Please name the circuit judge who filed the opinion for the court in the case header below.

## start PASSAGE TO READ

Ethyl Corp. v. Browner, 92-1064

Decision Date06 April 1993
Docket NumberNo. 92-1064,92-1064
Citation989 F.2d 522
Parties, 300 U.S.App.D.C. 330, 23 Envtl. L. Rep. 20,689 ETHYL CORPORATION, Petitioner, v. Carol M. BROWNER, Administrator, U.S. Environmental Protection Agency and U.S. Environmental Protection Agency, Respondents.
CourtU.S. Court of Appeals — District of Columbia Circuit

Petition for Review of An Order of the U.S. Environmental Protection Agency.

F. William Brownell, with whom John J. Adams, and Kevin L. Fast, Washington, DC, were on the brief, for petitioner.

John C. Nagle, Atty., Dept. of Justice, with whom Raymond Ludwiszewski, Acting Gen. Counsel, Alan W. Eckert, Associate Gen. Counsel, Nancy Ketcham-Colwill, Asst. Gen. Counsel, and Timothy D. Backstrom, Counsel, U.S. E.P.A., Washington, DC, were on the brief, for respondents.

Before: SILBERMAN, WILLIAMS and D.H. GINSBURG, Circuit Judges.

Opinion for the Court filed by Circuit Judge STEPHEN F. WILLIAMS.

## end PASSAGE TO READ
## start MATERIAL PROVIDED

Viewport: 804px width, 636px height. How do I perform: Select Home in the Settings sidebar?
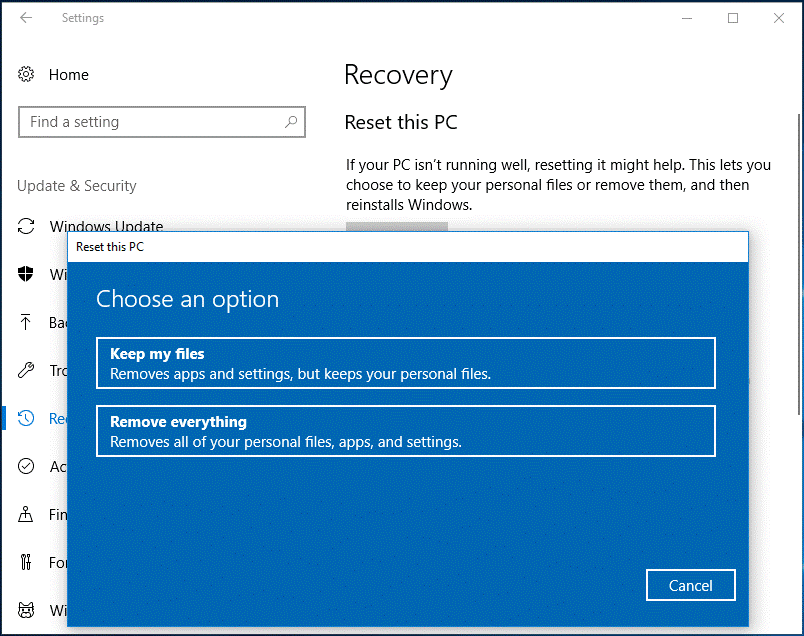pyautogui.click(x=68, y=74)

## end MATERIAL PROVIDED

_EXERCISE SOLUTION_
Circuit Judge Stephen F. Williams